To do:
Everything from the first line of the material below through the line containing "is (491, 786)." is to be printed exactly, and nothing more.

Data shown:
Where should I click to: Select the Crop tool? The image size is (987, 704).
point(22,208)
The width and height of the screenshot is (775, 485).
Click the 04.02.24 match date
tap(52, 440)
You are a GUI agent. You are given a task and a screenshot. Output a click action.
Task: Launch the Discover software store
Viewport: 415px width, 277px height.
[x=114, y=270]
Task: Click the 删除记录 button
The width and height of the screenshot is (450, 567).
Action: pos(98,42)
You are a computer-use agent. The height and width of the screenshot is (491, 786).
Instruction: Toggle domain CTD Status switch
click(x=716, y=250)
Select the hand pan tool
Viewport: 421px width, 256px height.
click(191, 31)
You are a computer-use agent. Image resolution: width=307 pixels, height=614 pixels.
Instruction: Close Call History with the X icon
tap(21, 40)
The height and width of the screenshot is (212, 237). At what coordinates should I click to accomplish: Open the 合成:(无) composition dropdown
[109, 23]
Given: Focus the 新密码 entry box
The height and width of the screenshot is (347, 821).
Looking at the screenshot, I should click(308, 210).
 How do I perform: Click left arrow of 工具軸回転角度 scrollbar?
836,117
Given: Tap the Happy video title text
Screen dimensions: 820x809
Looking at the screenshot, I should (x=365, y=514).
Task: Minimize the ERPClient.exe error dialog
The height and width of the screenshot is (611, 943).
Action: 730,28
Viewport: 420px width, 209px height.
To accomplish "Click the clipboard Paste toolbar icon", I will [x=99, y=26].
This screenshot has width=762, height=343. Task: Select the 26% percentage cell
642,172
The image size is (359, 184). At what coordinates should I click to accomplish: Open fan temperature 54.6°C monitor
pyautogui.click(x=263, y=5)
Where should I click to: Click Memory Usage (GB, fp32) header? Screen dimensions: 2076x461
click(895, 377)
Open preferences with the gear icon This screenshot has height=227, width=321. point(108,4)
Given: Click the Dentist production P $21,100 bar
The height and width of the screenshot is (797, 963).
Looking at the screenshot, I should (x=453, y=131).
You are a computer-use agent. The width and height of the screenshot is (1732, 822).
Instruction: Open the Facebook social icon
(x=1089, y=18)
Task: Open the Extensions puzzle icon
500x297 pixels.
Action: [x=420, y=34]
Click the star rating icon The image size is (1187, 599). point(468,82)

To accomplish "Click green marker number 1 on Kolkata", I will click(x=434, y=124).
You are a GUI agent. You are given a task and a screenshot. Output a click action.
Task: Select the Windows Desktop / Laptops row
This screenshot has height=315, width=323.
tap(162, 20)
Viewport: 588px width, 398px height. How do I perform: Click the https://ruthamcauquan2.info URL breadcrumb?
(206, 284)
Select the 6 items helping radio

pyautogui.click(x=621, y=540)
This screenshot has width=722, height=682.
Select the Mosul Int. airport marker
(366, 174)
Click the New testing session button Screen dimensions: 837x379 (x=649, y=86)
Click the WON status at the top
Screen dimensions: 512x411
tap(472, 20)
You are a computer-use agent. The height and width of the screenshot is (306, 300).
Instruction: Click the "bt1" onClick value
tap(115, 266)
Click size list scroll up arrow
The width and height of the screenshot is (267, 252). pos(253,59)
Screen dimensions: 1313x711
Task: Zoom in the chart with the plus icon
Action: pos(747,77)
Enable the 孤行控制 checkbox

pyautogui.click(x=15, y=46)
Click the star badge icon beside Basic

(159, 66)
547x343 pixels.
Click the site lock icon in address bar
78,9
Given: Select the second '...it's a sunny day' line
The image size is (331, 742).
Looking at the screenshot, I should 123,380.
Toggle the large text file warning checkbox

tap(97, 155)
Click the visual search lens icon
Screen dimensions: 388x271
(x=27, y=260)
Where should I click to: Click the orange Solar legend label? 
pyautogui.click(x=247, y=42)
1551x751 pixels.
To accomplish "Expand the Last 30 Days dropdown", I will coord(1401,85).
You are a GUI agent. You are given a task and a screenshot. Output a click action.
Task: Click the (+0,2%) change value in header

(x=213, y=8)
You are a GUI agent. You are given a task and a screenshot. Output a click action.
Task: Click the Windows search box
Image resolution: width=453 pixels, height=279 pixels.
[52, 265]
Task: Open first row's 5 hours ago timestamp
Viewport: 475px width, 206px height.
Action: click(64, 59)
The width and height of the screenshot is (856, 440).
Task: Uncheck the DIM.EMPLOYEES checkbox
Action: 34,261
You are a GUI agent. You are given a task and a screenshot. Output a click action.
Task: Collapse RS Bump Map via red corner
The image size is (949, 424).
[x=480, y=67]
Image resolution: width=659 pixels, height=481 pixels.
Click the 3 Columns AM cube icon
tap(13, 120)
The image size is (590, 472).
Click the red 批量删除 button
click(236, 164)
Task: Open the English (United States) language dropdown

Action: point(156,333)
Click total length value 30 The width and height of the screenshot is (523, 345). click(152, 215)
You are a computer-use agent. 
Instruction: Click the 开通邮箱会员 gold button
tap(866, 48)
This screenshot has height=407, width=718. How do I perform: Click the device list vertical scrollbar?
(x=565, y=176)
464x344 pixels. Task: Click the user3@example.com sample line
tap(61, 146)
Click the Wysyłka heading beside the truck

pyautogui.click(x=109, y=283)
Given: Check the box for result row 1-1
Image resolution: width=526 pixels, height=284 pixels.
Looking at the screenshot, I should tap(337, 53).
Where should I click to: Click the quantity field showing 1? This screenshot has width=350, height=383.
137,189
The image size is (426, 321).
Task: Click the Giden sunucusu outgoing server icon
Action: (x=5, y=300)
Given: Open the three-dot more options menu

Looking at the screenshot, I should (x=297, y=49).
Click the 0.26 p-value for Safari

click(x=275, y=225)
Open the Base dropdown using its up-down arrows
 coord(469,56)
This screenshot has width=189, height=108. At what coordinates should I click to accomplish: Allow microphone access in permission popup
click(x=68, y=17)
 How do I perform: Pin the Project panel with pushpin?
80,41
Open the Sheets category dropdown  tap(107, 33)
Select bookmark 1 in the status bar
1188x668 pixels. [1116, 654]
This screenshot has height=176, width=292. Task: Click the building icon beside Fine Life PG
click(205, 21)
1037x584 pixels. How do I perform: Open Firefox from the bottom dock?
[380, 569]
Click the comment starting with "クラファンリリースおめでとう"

Exercise result:
Where should I click to: Select the Crop tool? The image size is (987, 704).
point(22,208)
The width and height of the screenshot is (775, 485).
Click the 04.02.24 match date
tap(52, 440)
You are a GUI agent. You are given a task and a screenshot. Output a click action.
Task: Launch the Discover software store
Viewport: 415px width, 277px height.
[x=114, y=270]
Task: Click the 删除记录 button
The width and height of the screenshot is (450, 567).
Action: pos(98,42)
You are a computer-use agent. The height and width of the screenshot is (491, 786).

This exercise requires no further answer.